*Exercise instructions*
In the records below, which lines include "time"? Copy them.

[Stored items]
<<<<

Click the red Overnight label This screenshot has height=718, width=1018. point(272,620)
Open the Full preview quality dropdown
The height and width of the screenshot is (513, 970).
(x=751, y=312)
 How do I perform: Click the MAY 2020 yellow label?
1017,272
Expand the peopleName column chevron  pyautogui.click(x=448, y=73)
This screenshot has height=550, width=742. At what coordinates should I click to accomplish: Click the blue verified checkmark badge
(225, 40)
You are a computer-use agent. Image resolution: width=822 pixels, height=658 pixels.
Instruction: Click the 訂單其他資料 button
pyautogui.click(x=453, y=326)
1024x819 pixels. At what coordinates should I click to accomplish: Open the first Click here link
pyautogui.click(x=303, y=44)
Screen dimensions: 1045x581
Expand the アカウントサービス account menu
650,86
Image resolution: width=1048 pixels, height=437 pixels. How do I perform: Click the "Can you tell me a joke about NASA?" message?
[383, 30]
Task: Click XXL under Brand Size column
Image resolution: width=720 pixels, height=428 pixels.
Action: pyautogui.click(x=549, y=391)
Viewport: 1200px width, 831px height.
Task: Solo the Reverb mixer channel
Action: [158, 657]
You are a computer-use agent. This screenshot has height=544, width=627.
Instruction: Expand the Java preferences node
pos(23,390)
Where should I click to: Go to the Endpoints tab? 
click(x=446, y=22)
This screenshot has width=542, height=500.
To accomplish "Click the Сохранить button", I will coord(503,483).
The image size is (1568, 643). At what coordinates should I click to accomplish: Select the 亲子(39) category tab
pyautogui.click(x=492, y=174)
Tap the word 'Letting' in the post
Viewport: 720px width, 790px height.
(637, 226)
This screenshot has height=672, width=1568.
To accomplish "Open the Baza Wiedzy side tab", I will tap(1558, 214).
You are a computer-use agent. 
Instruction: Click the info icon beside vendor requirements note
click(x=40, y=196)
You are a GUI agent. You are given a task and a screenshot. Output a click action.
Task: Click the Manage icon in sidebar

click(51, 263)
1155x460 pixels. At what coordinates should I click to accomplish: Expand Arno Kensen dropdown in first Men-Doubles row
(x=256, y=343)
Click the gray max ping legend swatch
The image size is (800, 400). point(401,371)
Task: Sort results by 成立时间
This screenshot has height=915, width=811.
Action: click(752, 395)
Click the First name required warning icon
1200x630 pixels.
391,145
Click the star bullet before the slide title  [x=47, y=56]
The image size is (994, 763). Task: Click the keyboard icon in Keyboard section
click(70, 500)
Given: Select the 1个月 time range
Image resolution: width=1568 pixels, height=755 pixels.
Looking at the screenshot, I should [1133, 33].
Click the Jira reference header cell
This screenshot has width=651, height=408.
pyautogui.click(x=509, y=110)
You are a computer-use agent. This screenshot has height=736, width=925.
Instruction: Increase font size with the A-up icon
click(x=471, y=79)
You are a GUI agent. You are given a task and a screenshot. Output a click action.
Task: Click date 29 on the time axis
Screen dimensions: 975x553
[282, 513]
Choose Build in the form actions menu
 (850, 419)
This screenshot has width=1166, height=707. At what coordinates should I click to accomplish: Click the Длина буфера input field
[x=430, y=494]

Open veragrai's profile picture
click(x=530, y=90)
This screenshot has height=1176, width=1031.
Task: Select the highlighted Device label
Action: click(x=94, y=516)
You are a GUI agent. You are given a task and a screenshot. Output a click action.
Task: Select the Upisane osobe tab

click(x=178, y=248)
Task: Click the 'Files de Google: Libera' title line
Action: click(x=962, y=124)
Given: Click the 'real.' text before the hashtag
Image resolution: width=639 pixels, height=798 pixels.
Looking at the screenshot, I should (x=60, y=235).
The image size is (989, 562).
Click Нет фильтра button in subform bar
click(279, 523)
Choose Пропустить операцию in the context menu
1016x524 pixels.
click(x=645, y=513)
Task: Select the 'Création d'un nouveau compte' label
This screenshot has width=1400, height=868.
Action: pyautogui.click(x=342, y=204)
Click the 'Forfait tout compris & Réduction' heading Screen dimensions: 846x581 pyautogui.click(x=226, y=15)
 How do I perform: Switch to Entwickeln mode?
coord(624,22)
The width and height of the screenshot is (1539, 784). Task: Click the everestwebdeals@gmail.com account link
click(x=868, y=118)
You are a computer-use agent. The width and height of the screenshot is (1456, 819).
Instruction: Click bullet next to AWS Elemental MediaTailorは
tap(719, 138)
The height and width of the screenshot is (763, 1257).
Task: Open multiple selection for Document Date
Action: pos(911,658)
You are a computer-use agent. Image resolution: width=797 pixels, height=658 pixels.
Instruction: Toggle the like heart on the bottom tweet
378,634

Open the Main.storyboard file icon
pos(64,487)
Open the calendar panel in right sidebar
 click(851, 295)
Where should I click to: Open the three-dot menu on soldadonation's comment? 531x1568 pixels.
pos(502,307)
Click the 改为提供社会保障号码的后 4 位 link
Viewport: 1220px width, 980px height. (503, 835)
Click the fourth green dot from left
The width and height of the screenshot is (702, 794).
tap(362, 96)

>>>>

*Answer for this exercise*
Given: Select the 1个月 time range
Task: Click date 29 on the time axis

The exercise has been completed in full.